At the same time, system fans start to run at maximum for 5-10seconds, very noisy until shutdown. These overheating events also happen while I am accessing BIOS, so I don't believe it is system related. While in BIOS, fans max out every five minutes or so, run at max for 10 seconds and then return to their normal level. System does not turn off when in BIOS. If I monitor all temps via ILO, then there is no spiking in the temperature during these events.

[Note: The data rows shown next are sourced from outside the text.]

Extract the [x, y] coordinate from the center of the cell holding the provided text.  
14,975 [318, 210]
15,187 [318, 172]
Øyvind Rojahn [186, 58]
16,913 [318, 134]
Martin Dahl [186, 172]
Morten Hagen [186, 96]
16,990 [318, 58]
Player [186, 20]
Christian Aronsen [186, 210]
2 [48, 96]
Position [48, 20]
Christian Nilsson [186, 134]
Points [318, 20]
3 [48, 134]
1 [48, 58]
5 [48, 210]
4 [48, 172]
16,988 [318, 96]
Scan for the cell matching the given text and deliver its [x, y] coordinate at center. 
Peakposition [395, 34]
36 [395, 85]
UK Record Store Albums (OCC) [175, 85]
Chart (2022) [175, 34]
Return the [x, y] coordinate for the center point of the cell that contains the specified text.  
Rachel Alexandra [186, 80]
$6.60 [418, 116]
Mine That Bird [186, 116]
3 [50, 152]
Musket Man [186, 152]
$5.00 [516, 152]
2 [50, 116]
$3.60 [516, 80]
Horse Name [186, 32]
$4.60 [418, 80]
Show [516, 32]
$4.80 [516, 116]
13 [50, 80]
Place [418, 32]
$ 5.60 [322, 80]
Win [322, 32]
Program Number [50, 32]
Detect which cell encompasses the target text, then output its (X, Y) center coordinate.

30-PCI 1 I/O Board 13 13 OK 40C Caution: 100C; Critical:
N/A
31-PCI 1 Zone I/O Board 13 13 OK 35C Caution: 75C;
Critical: 80C
Although ILO does detect something is wrong, as health icon for a brief moment turns red when fans start maxing, there is no change in these readouts. I suspect faulty sensor 30 that maxes out for brief time, thus initiating emergency cooling and shutdown. Is there a way to monitor these temps with higher frequency, close to real time? I also note that readout of all other system temp sensors also do not change substantially when this happens.